A capability is a resource to which a site controls
access, using the standard access control mechanisms. The ability
to execute vector instructions is a capability object. Only sites
with a vector processor have such an object.
Naming Rules |
 |
The only valid name for a capability object is
VECTOR.
Types of Access |
|
The capability class supports the following types
of access:
Use | Gives a process the right to make use of the vector processor |
Control | Gives you
the right to change the protection and ownership elements of the object |
Template Profile |
|
The capability class provides the following template
profile:
| Template Name | Owner UIC | Protection Code |
|---|
DEFAULT | [SYSTEM] | S:U,O:U,G:U,W:U |
Modifications to the VECTOR template take effect
the next time you boot the system. If you want to change the elements
of the VECTOR object after the system is booted, you must modify the
object directly.
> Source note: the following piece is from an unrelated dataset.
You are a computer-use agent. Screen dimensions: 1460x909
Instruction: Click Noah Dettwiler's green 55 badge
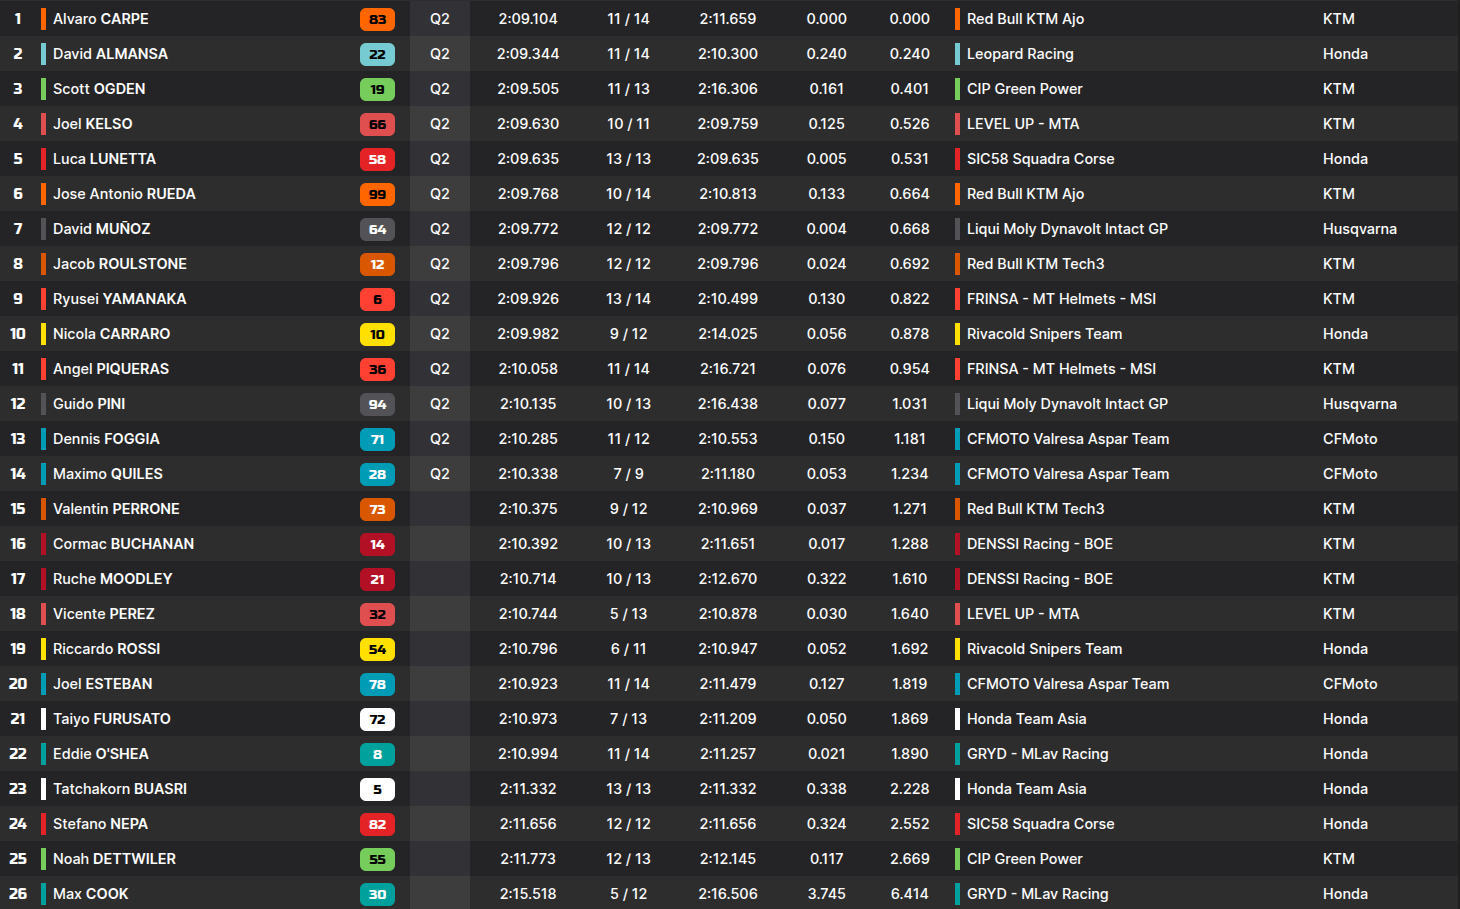pyautogui.click(x=377, y=859)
For example:
$SET SECURITY/CLASS=CAPABILITY/PROTECTION=(S:U,O:U,G:U,W) VECTOR |
Kinds of Auditing Performed |
|
The operating system can audit the following type
of event:
| Event Audited | When Audit Occurs |
|---|
Access | The first
time after image activation that the process uses a vector instruction |
Permanence of the Object |
|
The capability object's security profile
needs to be reset each time the system starts up.